(Chip Somodevilla (Trump), Paul Morigi (Conway), iStock (Camera, Microphones, Background)

 

by Howard Kurtz

January 24, 2018

Fox News analyst Howard Kurtz argues that press misjudgment has upended coverage of the White House and boosted the president’s agenda in this exclusive excerpt from his new book, ‘Media Madness.’

On Jan. 8, 2017, days before Donald Trump was to assume the crushing burdens of the presidency, he faced a very different kind of problem: Meryl Streep.

The iconic actress slammed him in her speech accepting the Cecil B. DeMille lifetime achievement award at the Golden Globes, attacking him for, among other things, having allegedly mocked a disabled New York Times reporter during the campaign. The next morning, Hope Hicks, the president’s loyal young assistant who was almost always by Trump’s side, pulled out her phone to play footage of Kellyanne Conway on the CNN and Fox morning shows.

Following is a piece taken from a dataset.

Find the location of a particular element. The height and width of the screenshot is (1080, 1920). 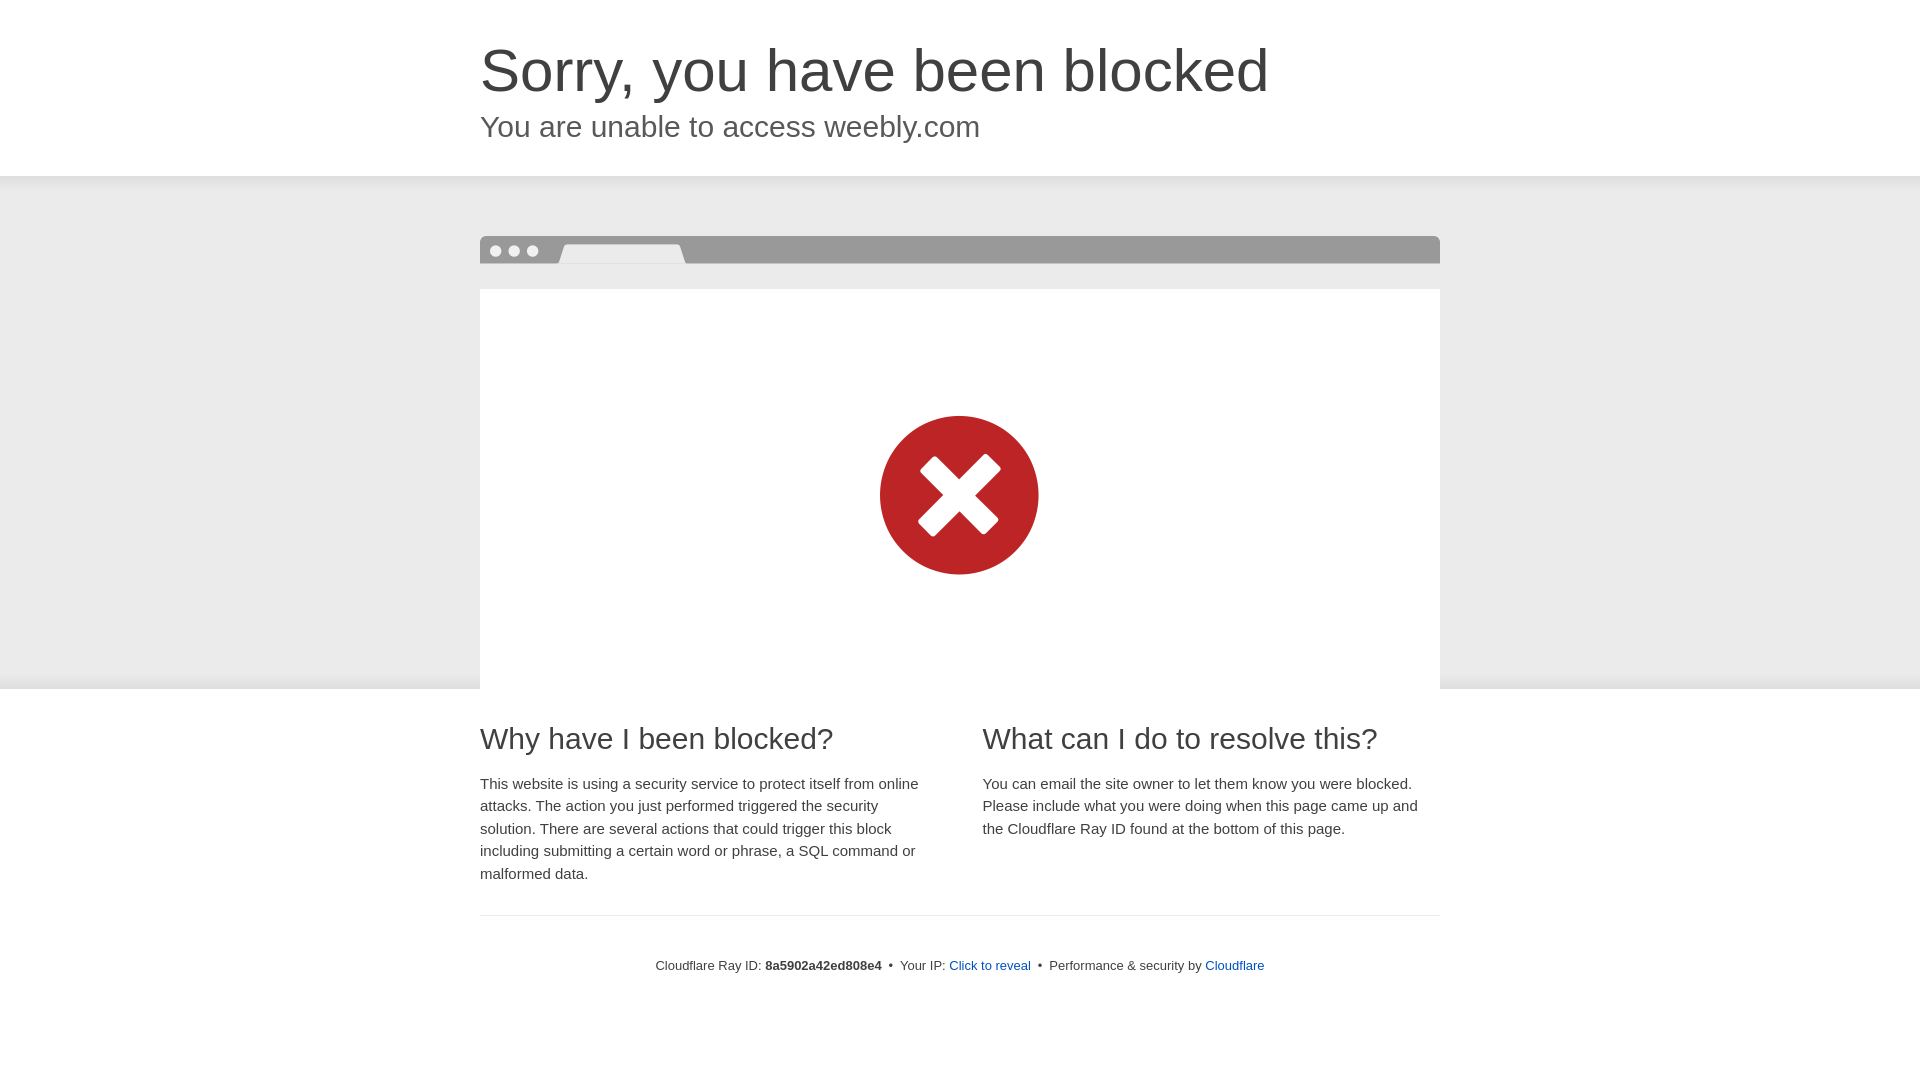

Click to reveal is located at coordinates (990, 966).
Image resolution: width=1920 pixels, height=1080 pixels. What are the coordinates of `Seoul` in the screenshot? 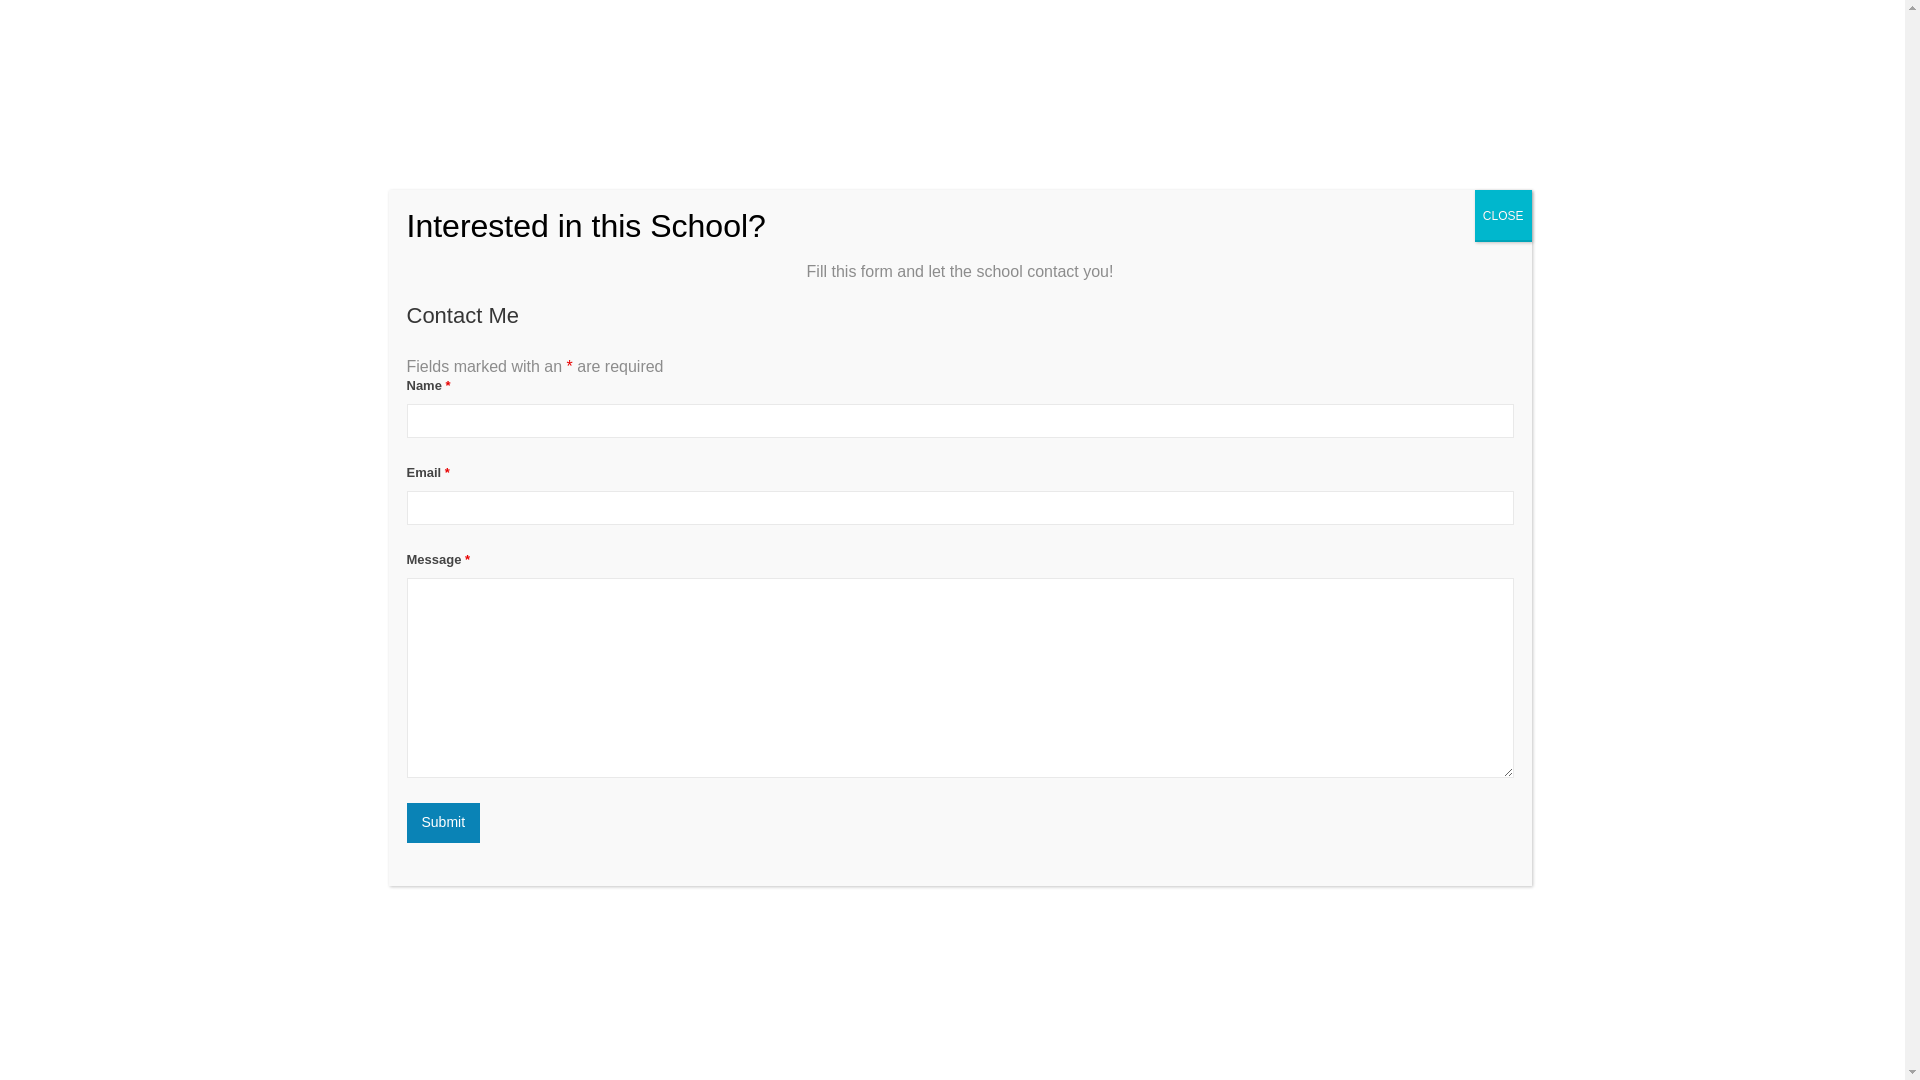 It's located at (498, 470).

Kellyanne said that charge had been repeatedly refuted and added that if Streep were so concerned about the rights of the disabled, she should have spoken out about a disabled boy who had been badly beaten by young thugs shouting anti-Trump epithets in a video that had been posted on Facebook. Trump loved that answer and started venting about his media coverage.

Hicks retreated to a nearby desk, where she spoke to Times reporter Patrick Healy. He had called Trump’s cellphone during the Globes and then quoted the president-elect as saying he wasn’t surprised by criticisms from “liberal movie people.” Hicks took Healy to task.

“I’m not a confrontational person, but calling the president-elect of the United States at midnight over an entertainment program is crossing the line.” If he wanted a comment from the president-elect, he should have called her. Hope ended on a conciliatory note: “It’s not the end of the world, we’ll move on.”

It was a sneak preview of what would become a constant state of warfare between the new president, his closest aides and the media world — not just journalists and commentators but actors, singers, entertainers and pop-culture figures who often viewed him with outright scorn.

Donald Trump is staking his presidency, as he did his election, on nothing less than destroying the credibility of the news media; and the media are determined to do the same to him. This is not just a feud or a fight or a battle. It is scorched-earth warfare in which only one side can achieve victory. To a stunning degree, the press is falling into the president’s trap. The country’s top news organizations have targeted Trump with an unprecedented barrage of negative stories, with some no longer making much attempt to hide their contempt. Some stories are legitimate, some are not, and others are generated by the president’s own falsehoods and exaggerations. But the mainstream media, subconsciously at first, has lurched into the opposition camp and is appealing to an anti-Trump base of viewers and readers, failing to grasp how deeply it is distrusted by a wide swath of the country.

These are not easy words for me to write. I am a lifelong journalist with ink in my veins. And for all my criticism of the media’s errors and excesses, I have always believed in the mission of aggressive reporting and holding politicians accountable.

But the past two years have radicalized me. I am increasingly troubled by how many of my colleagues have decided to abandon any semblance of fairness out of a conviction that they must save the country from Trump.

I first got to know Donald Trump three decades ago and never made the blunder of underestimating him during the campaign. I saw all his weaknesses — the bluster, the bullying, the refusal to admit mistakes — but I also saw strengths that most of my colleagues missed, especially an ability to channel the anger of millions of voters who despise the press — including the old-guard conservative press — and other elite institutions.

This is, at bottom, a battle over the truth. Who owns it, who controls it, who can sell their version to a polarized public that increasingly cannot agree on basic facts. Everything you read, hear and see about Trump’s veracity is filtered through a mainstream media prism that reflects a lying president — and virtually never considers the press’ own baggage and biases. Everything you read, hear and see from the Trump team is premised on the view that media news is fake news, that journalists are too prejudiced, angry and ideological to fairly report on the president. Trump and his acolytes use these attacks on the Fourth Estate to neutralize their own untruths, evasions and exaggerations. What many journalists fail to grasp is that Trump’s supporters love his street talk and view the media critiques as nonsense driven by negativity. They don’t care if he makes mistakes. As paradoxical as it sounds, negative coverage helps Trump because it bonds him to people who also feel disrespected by the denizens of the mainstream press. The media take everything literally, and Trump pitches his arguments at a gut level. It is asymmetrical warfare.

Every president gets pounded by the press. But no president has ever been subjected to the kind of relentless ridicule, caustic commentary and insulting invective that has been heaped on Trump. I have a name for this half-crazed compulsion to furiously attack one man. It’s called Trump Trauma.